JOUR 61
Hôtel Choza del Pescador
Tôt dans la matinée
Kerensky remua dans son fauteuil en grognant. Il n’avait plus si mal dormi, dans une position inconfortable, depuis des années... Cette fois-ci c’était définitif: il s’était ramolli. Il émergea totalement de son sommeil et jeta un coup d’œil vers son lit où était étendue Jack. Ne souhaitant pas éveiller les soupçons à l’hôtel, les membres de l’Intel Unit avaient convenu qu’elle prendrait la chambre de Kerensky et le Russe s’était retrouvé à dormir dans le vieux fauteuil miteux de son étroite chambre d’hôtel. Il se leva et étouffa un bâillement tout en se dirigeant vers la fenêtre pour ouvrir les rideaux. A son geste, il perçut un vif froissement de draps et se tourna vers Jack qui s’était réveillée brusquement et se recroquevillait au fond du lit, appuyée contre le montant.

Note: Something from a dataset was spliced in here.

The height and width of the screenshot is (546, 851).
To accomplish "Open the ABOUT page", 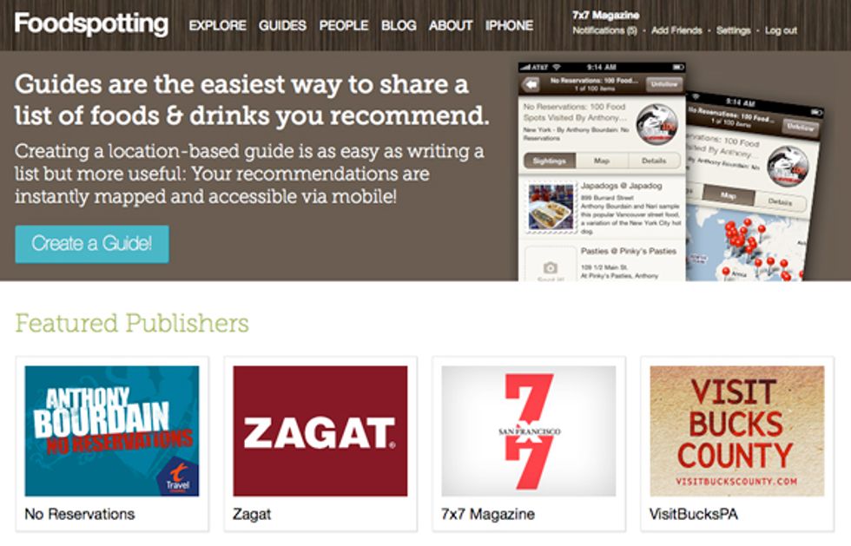I will [451, 25].
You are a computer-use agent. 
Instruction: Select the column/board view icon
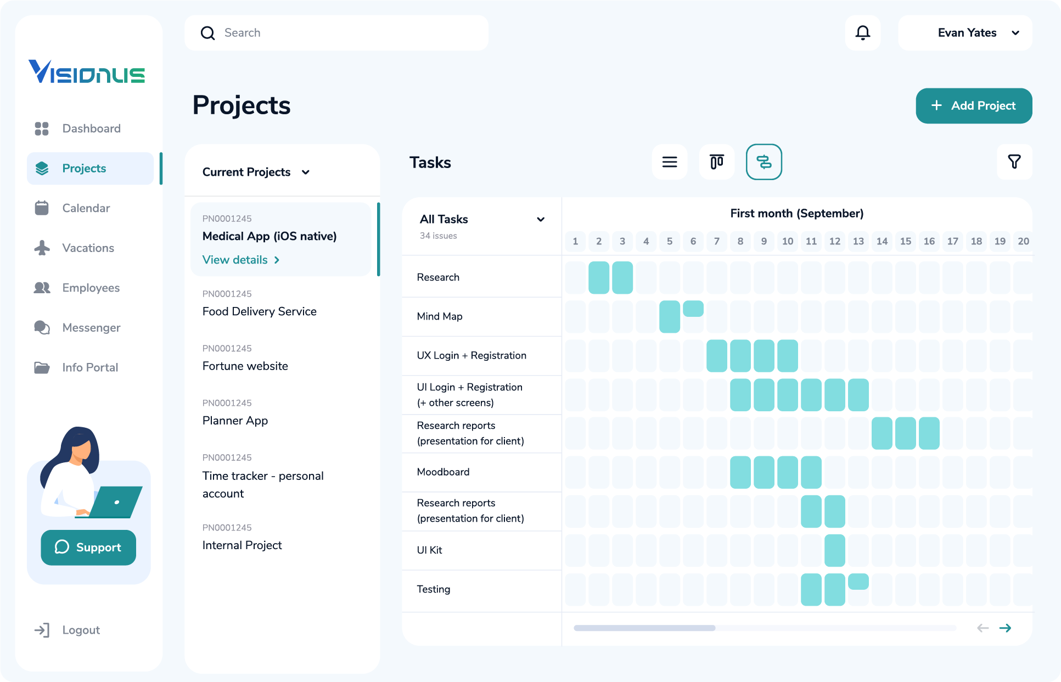click(x=716, y=162)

- “Ca ne va pas?” demanda-t-il.
La jeune femme, les yeux peu à peu réhabitués à la lumière, les cligna légèrement et parut se décrisper en reconnaissant Kerensky.

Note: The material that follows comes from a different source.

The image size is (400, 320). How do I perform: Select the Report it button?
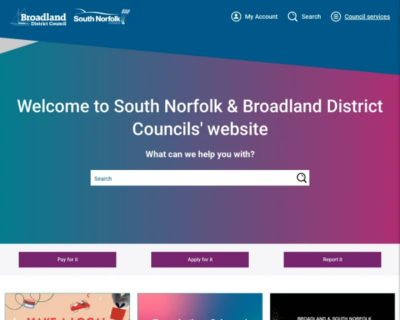pyautogui.click(x=333, y=259)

- “Excusez-moi... fit-elle d’une petite voix. Le matin Youri venait nous réveiller en ouvrant les rideaux... Pour nous donner les pilules.
- Les pilules? l’interrogea-t-il en s’approchant.
- Oui, les drogues. Pour qu’on ne leur résiste pas... Je réussissais à les jeter en douce sans les avaler, ce n’était pas toujours possible... Mais je ne suis jamais devenue dépendante...
- Mais Joy l’est, c’est ça?” demanda Kerensky, la voix blanche.
Jack acquiesça en silence.
- “Je vous jure que j’ai tout essayé pour l’empêcher... Mais c’est de ma faute... Au début elle résistait mais ils me torturaient sous ses yeux pour lui faire mal... Elle a craqué... Elle ne voulait plus qu’ils me fassent toutes ces choses... C’est à cause de moi qu’elle en est là...”
Kerensky posa une de ses mains géantes contre la nuque de la jeune femme, terriblement bouleversée.
- “Joy ne voudrait pas vous entendre dire ça. C’est une héroïne. Et comme toutes les héroïnes, elle a agi en conséquences. Ce sont eux les salauds. C’est à eux qu’il faut en vouloir pas à vous.”
Jack soupira.
- “J’aurais pu faire tellement plus pour l’aider...
- Plus? Comme quoi? Vous nous avez donné la localisation précise de l’endroit où elle était enfermée et vous nous avez aidé à préparer notre plan pour la récupérer... Quand elle sera de nouveau parmi nous, ce sera grâce à vous en partie. Vous pourrez être fière.
- Mais si elle ne guérissait pas?”
Kerensky scruta avec un air mélangeant pitié et tendresse les grands yeux noirs profonds et effrayés de Jack.
- “Elle oubliera. Largo l’y aidera. Croyez-moi, cet idiot de milliardaire est du genre obstiné et il l’aime sa Joy. Il ne la lâchera jamais.”
Jack détourna les yeux du regard pénétrant du Russe tellement convaincant qu’il en était presque dangereusement effrayant.
- “Vous non plus on ne vous laissera pas tomber, dit-il d’une voix tranquille, percevant son anxiété.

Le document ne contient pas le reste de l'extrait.